Tout en reconnaissant brièvement que les taux d'incidence ont augmenté chez les jeunes dans les dernières semaines, l'article du 1er juillet ne fait aucune mention des implications drastiques de cette flambée des infections. Les énormes risques d’hospitalisation et de décès, d'incapacité de longue durée (long COVID) et d'émergence possible de nouveaux variants potentiellement plus mortels, toujours posés par le virus, sont passés sous silence par le CRT.

Les morénistes ont largement ignoré la pandémie ces derniers mois, Izquierda Diario ne publiant presque rien sur la catastrophe sanitaire et sociale à laquelle sont confrontées des millions de personnes en Espagne et des milliards à travers le monde. Les quelques déclarations que leur site internet a publiées se sont caractérisées par l'opposition à une campagne scientifiquement guidée pour éradiquer le virus et l'indifférence aux dizaines de milliers de vies perdues et aux milliers touchés par une maladie grave et de longue durée.

En janvier, le CRT a publié un article dans Izquierda Diario, intitulé sarcastiquement « Plus de restrictions, la recette pour affronter la troisième vague », dans lequel il dénonce (article en anglais) les mesures de santé publique nécessaires telles que le confinement et la distanciation sociale comme « autoritaires et palliatives ». « Comme s'il s'agissait d'un robinet », ont déclaré les morénistes, « il [le gouvernement PSOE-Podemos] limite nos libertés et nos mouvements à sa guise. »

En mai, alors que le gouvernement mettait fin à l'état d'alarme – le mécanisme juridique permettant aux gouvernements régionaux d'imposer des mesures sanitaires contre le coronavirus comme les confinements, les couvre-feux et les restrictions de déplacements – le CRT n'a fait aucune critique de cette mise en danger irresponsable de la vie de millions de travailleurs en Espagne. Son analyse de la fin de l'état d'alarme expliquait simplement (article en anglais) quelles mesures les gouvernements régionaux pouvaient et ne pouvaient pas imposer, sans avertir du tout des risques graves pour la santé, ni exigé la poursuite des efforts pour lutter contre la pandémie.

L'opposition du CRT aux mesures d’endiguement de la pandémie n'est pas juste une erreur passagère ou une confusion. Elle reflète les intérêts matériels de classe sur lesquels s’appuie cette tendance. Les morénistes parlent au nom des couches aisées de la classe moyenne supérieure et des membres de la bureaucratie syndicale, dont la position et le mode de vie dépend de la hausse des marchés boursiers et de l'exploitation continue des travailleurs. Ces intérêts sont incompatibles avec les mesures sanitaires telles que la distanciation sociale et la fermeture d'entreprises non essentielles, qui empiètent sur les profits des entreprises.
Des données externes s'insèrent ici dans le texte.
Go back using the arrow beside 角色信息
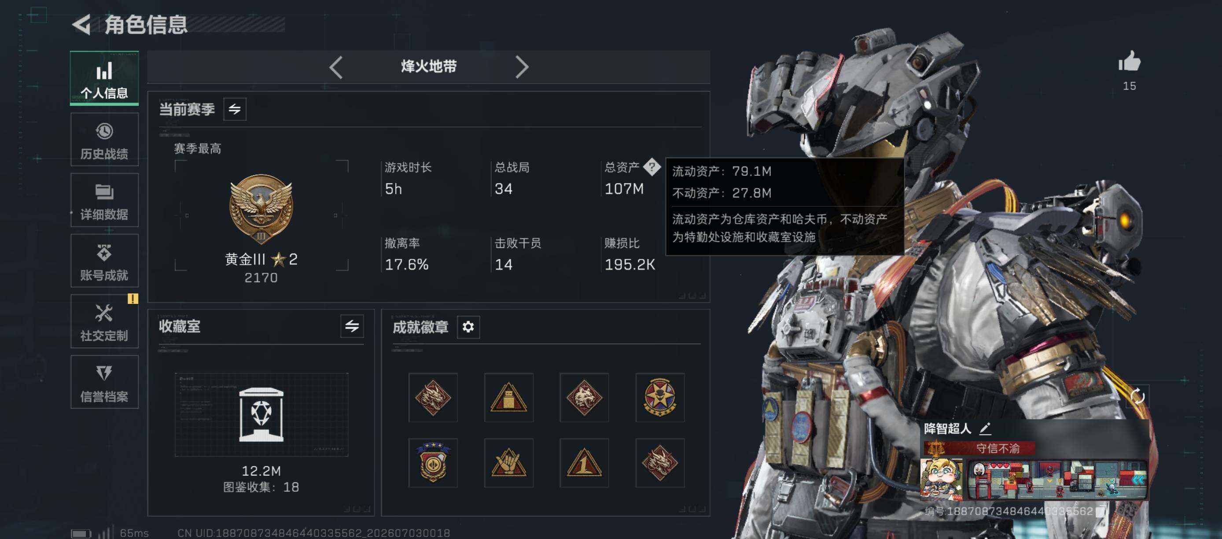The width and height of the screenshot is (1222, 539). click(82, 25)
Contre la politique réactionnaire et antiscientifique du CRT et d'autres organisations de la pseudo-gauche, le Comité international de la Quatrième Internationale a toujours lutté pour un programme entièrement financé de mesures sanitaires et sociales pour combattre la pandémie. Une véritable lutte menée scientifiquement pour éradiquer le coronavirus ne peut être menée à bien sans un assaut frontal contre le système capitaliste, qui privilégie le profit avant tout le reste. Cela nécessite une rupture politique d’avec tous les représentants de la pseudo-gauche, dans le cadre d'une lutte indépendante des travailleurs et des jeunes pour le socialisme, en Espagne et à l'international.